Beginning with the father of our country, it’s taken careful thought and caution in diplomacy to be America’s leader. George Washington faced not one, but two scandals that could have ended his career and changed the course of history. Even so, he stayed the course, supported an unpopular treaty, and made peace with England.
In refusing to recharter the corrupt Bank of America — though the House and Senate wanted it so — Andrew Jackson set the stage for widespread use of one of the presidency’s most change-making abilities: the veto.
Abraham Lincoln knew that his life was in danger, but he still signed the Emancipation Proclamation. Franklin Delano Roosevelt was forced to consider Americans’ reluctance for war, all the while holding conversations with Churchill about U.S. support for Great Britain in defeating Hitler. Harry S. Truman all but ignored anti-Semitism in America — and in his own home — as he “helped create the state of Israel.” Despite that much of the South was against it, John Kennedy worked for civil rights. Ronald Reagan helped end the Cold War.

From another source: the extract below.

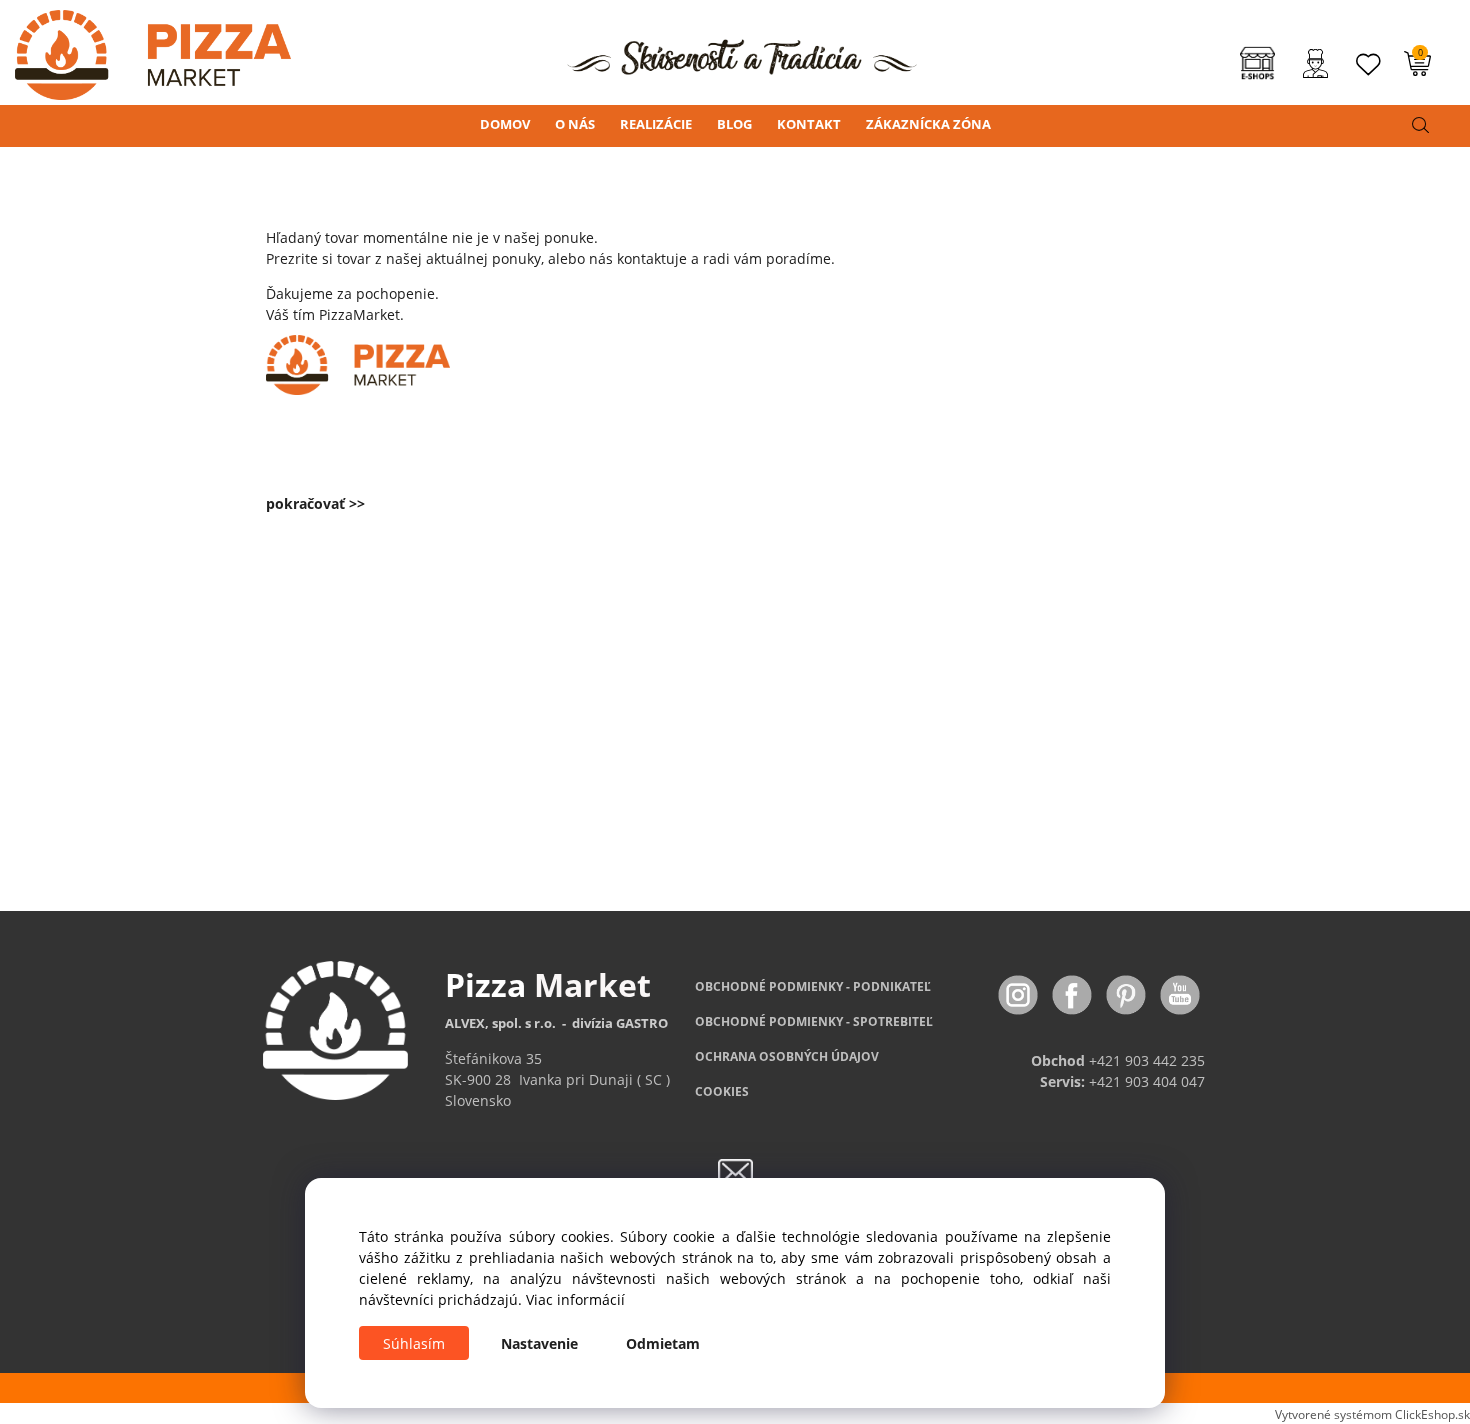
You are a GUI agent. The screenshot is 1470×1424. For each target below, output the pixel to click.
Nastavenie (539, 1343)
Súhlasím (414, 1343)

The word “hero” should come to mind right about now, as it will when you’re reading “Presidential Courage.” The word “Huh?” will also enter your brain.
On the good side, this book will thrill any historian and delight any minutiae maven with little-known factoids, including that Martha Washington named her pet tomcat after Alexander Hamilton because of Hamilton’s propensity for “tomcatting around”; that FDR, who had at least one mistress, also had a distant cousin who was smitten by the charismatic president; and that JFK donated his entire $500 Pulitzer Prize winnings (for Profiles in Courage) to the United Negro College Fund.
On the flip side, author Michael Beschloss will surprise you with his choices and with the reasons he chose the men whose stories he tells. In some cases, you’ll disagree. History shows other passionate, courageous presidents, and I was a bit baffled by their omissions. Could there be another book in the works?
Far from light fare but engrossing (and possibly controversial) nonetheless, I think reading this book is a good way to spend a pre-election summer. It will certainly give you food for thought on the next generation of candidates. If you’re interested in politics, either now or in the past, “Presidential Courage” deserves a “yea” vote.